Hey, me too. I knew Moore from THE SAINT on TV so I recoginzed him immediately.
My strongest recollection is of the 7-Up guy in witch doctor getup laughing on the cowcatcher of a moving train.
That, the guy with the hook-hand coming after Bond on the same train, and Yaphet Kotto blowing up real good were what made an impression on me.
The university had a Bond Weekend during my freshman year. So my first Bond was "just about all of them through Moonraker."
Mmmmm...Errol Flynn....
Saw Alexander's Ragtime Band over the weekend. The good: Alice Faye and Ethel Merman spend half the movie singing songs written by Irving Berlin. The bad: The so-called plot, which was actually painful.
I'm considerably older than P-C, and the first Bond film I saw in the theatre was
Goldeneye.
None of them before that interested me in the slightest, and truthfully, that one didn't particularly either. It wasn't bad, as silly actioners go, but calling it good is only in reaction to the crapulence of its brother films.

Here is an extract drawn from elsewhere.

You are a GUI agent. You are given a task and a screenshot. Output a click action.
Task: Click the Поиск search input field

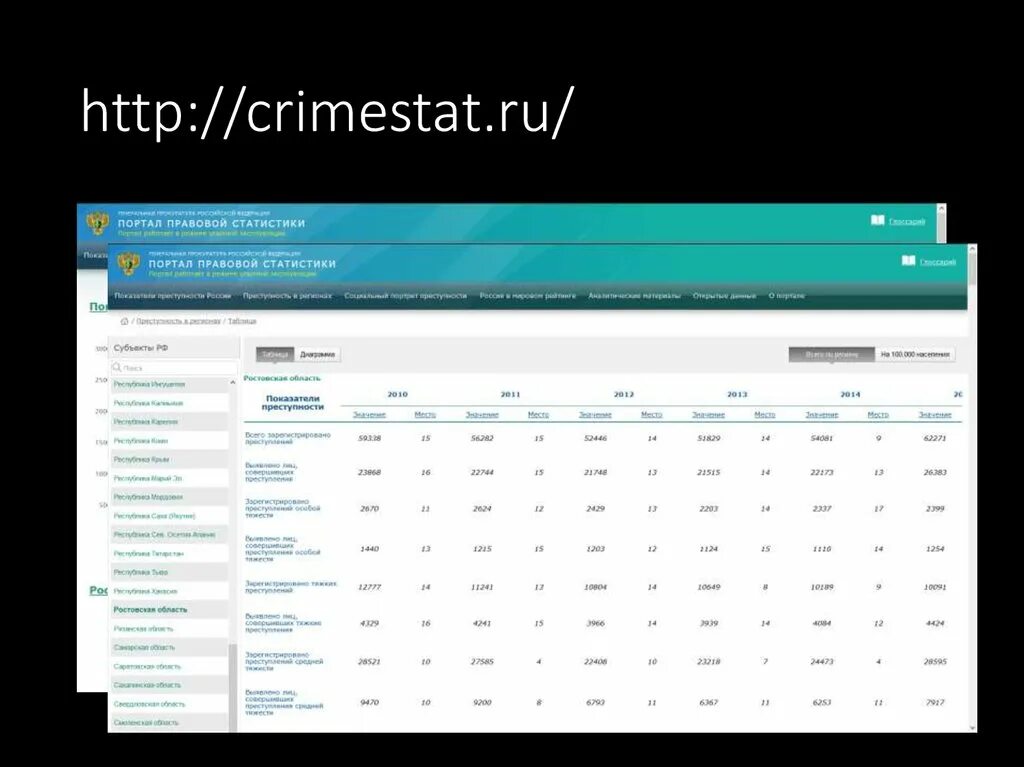tap(175, 367)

There are several Bond films of which I have hazy, TV-edited memories that are probably best left unexamined. Like, Sean Connery putting on eyeliner and being able to pass for Japanese? Let's not go there.

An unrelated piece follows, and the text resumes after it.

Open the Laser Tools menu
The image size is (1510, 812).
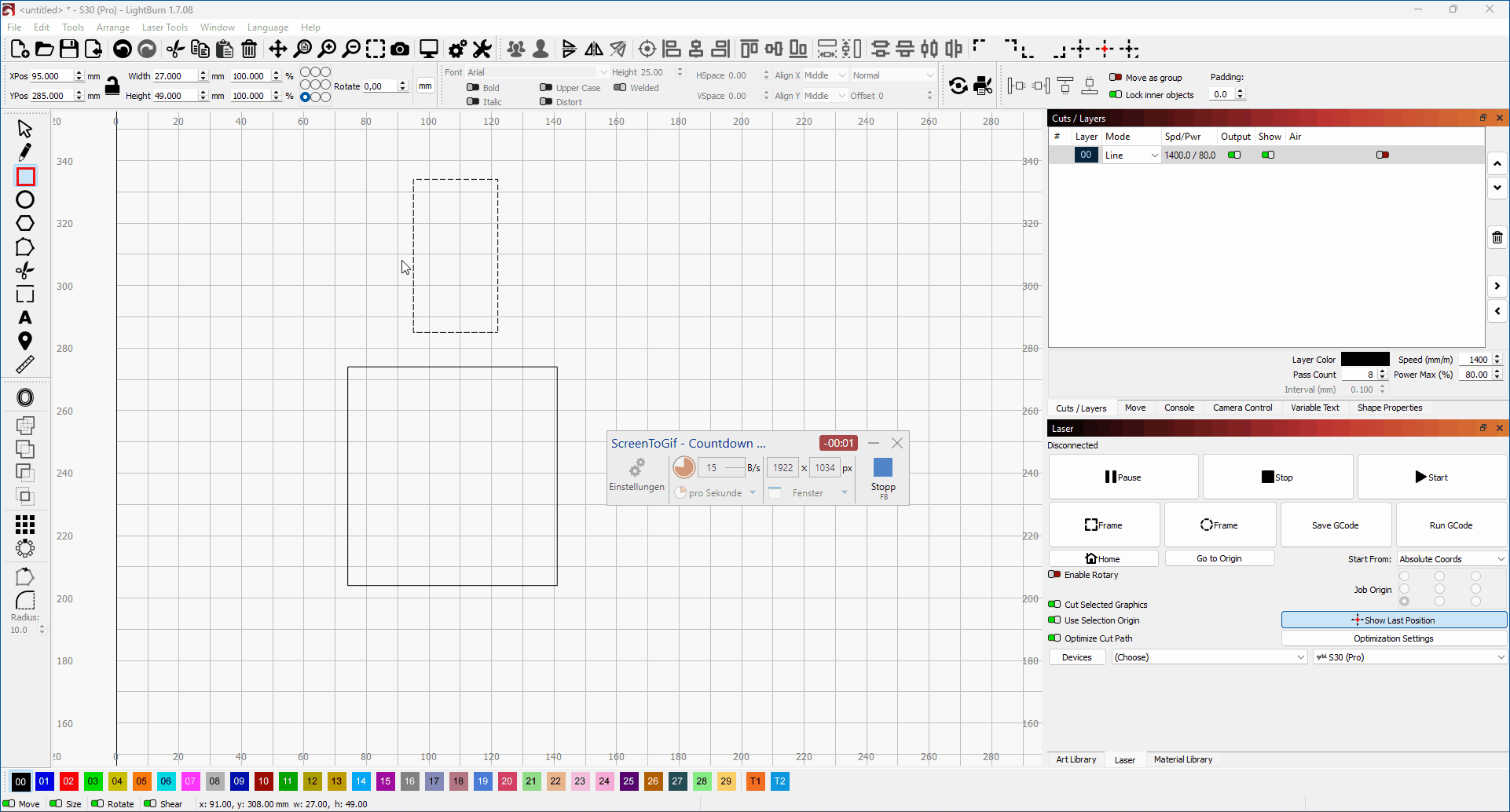pos(164,27)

Can't remember, but Burritos and Bond was quite a tradition in our house for a while.
Like, Sean Connery putting on eyeliner and being able to pass for Japanese? Let's not go there.

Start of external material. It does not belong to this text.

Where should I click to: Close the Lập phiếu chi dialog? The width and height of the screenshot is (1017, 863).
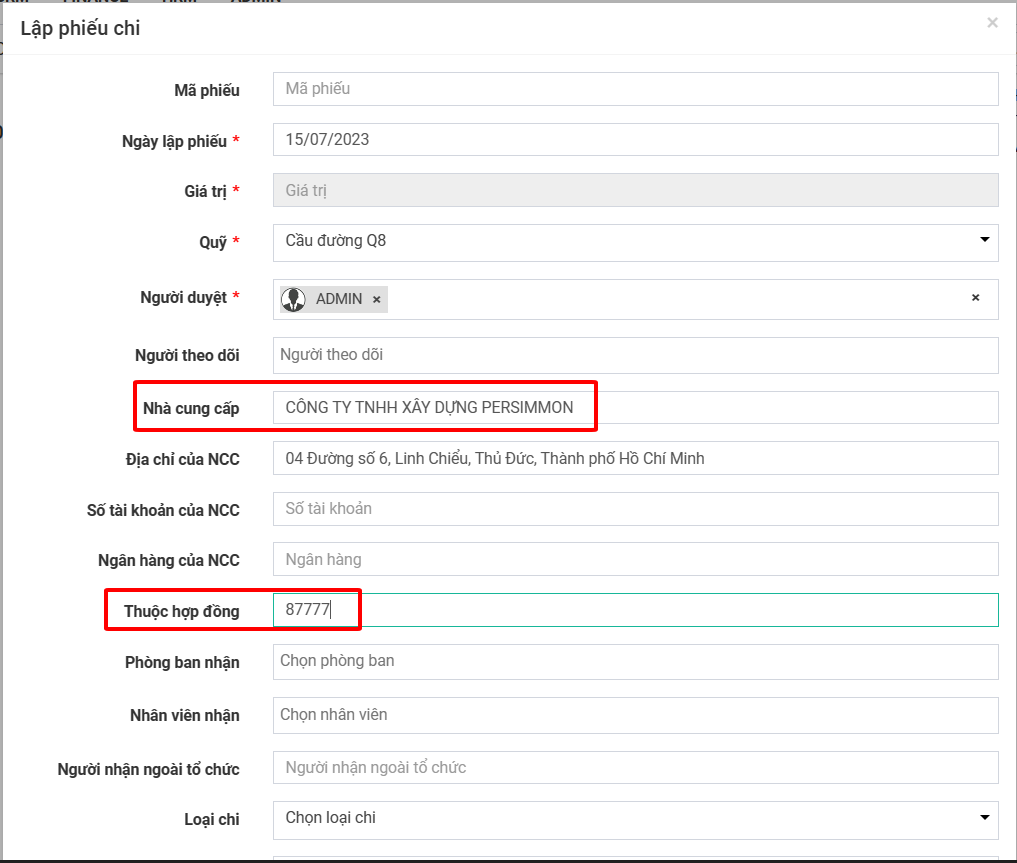click(992, 23)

YOU ONLY LIVE TWICE. Great theme song, though.
Pretty good weekend for movies at my house. The best was The Miracle of Morgan's Creek, a fantastic (natch) and risque (natch) Preston Sturges comedy that puts the screws to the perception of the 40s as a more innocent time. Pretty damn good was the documentary Wordplay, which was reminiscent of Spellbound, but with entertaining interludes by such people of stature as Jon Stewart and President Clinton. Not so great was The Notorious Bettie Page (starring Gretchen Mol's rack), which was well-acted, but had the dumbed-down script of your average biopic, in which everyone always says exactly what's on their minds and all the scenes have a certain just-so-ness to them that is nothing like real life and everything like bad fiction.
Apparently they're turning
Thank You for Smoking
into a television series.
It was funny.
Not that funny.
Anybody really believe Katie Holmes could ever be described as the "reporter with the amazing tits?"(Although perhaps as a C-cup I'm not making allowances for the 'more than a mouthful is wasted' crowd out there.)
Apparently they're turning Thank You for Smoking into a television series.
I guess Peripheral Vision Man
did
get picked up.
That movie was so lackluster that the day after I watched it I was under the consistent misimpression that I needed to watch it before returning the DVD.
I liked the movie. It was pretty entertaining and funny, and I found the character of Nick Naylor interesting.
Anybody really believe Katie Holmes could ever be described as the "reporter with the amazing tits?"
Well, I still haven't seen
The Gift.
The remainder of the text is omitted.